• _Instructions to follow_: Keeping pictures out of the copy, restate each record word for word.

(Exercise data Opens)

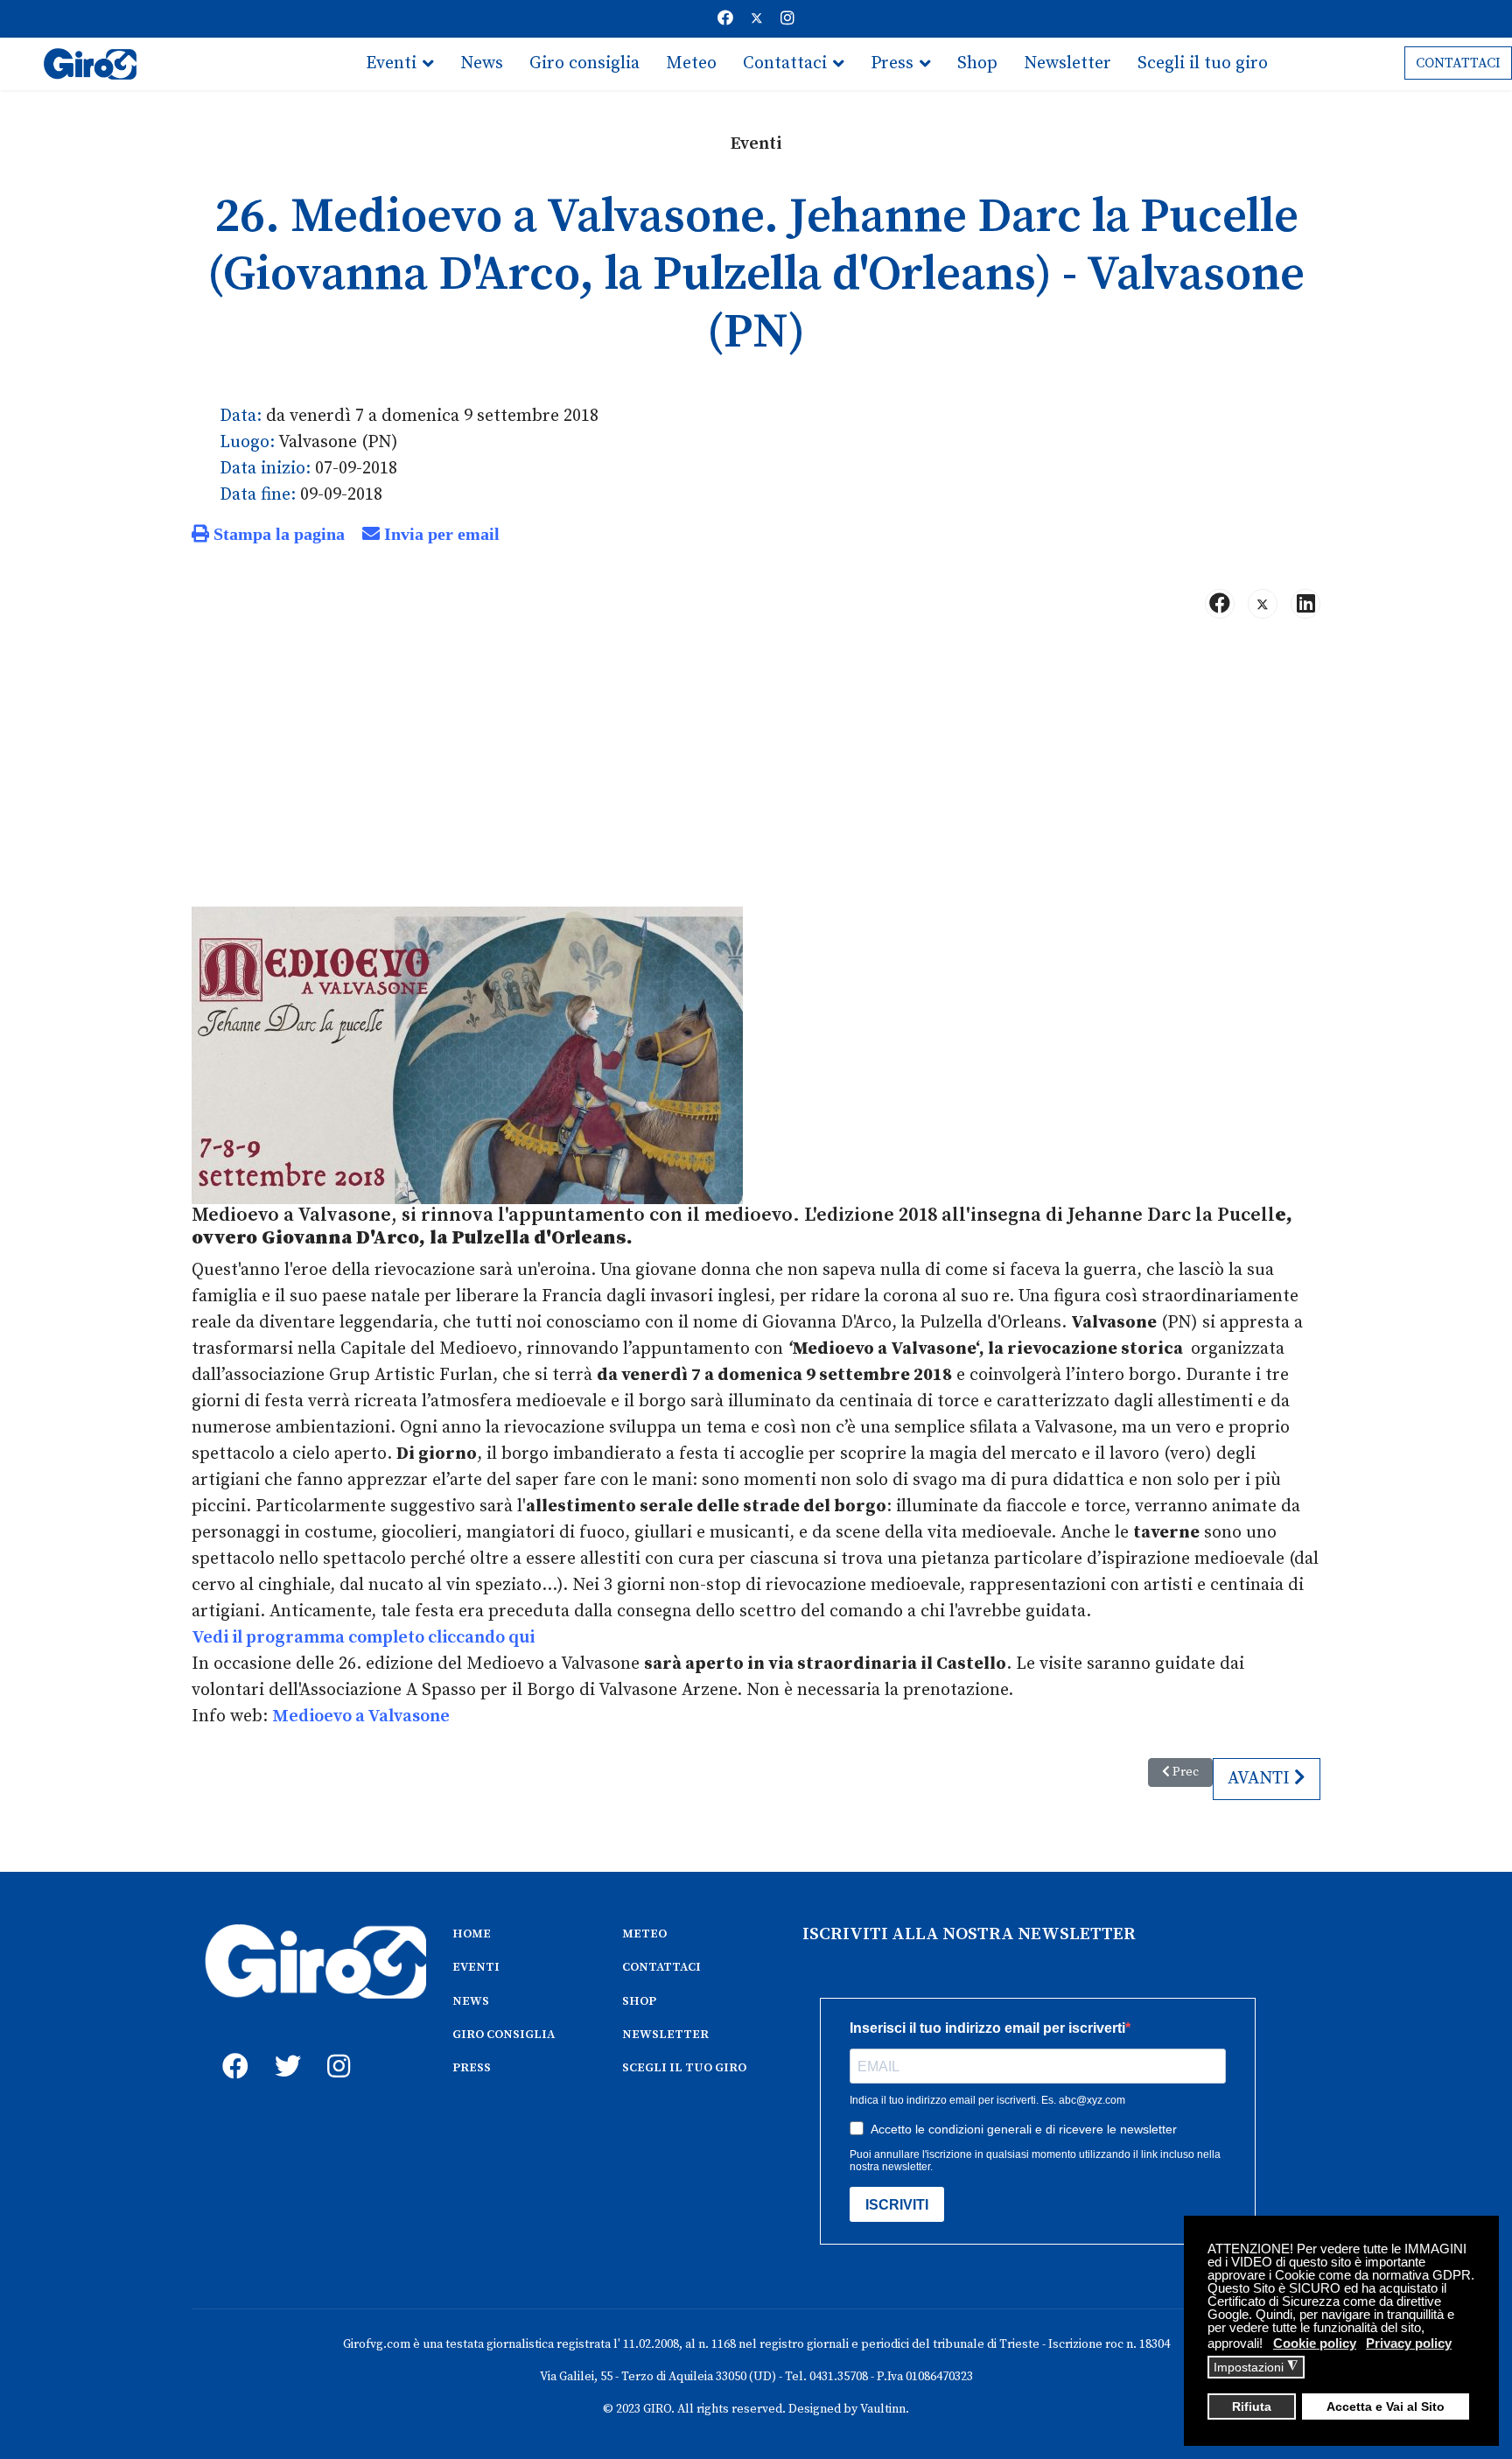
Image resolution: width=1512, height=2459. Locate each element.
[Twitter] (757, 19)
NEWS (470, 2001)
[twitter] (283, 2046)
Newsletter (1067, 63)
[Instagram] (787, 19)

(Exercise data Closes)

• _Solution_:
Image resolution: width=1512, height=2459. Locate each element.
[Twitter] (757, 19)
NEWS (470, 2001)
[twitter] (283, 2046)
Newsletter (1067, 63)
[Instagram] (787, 19)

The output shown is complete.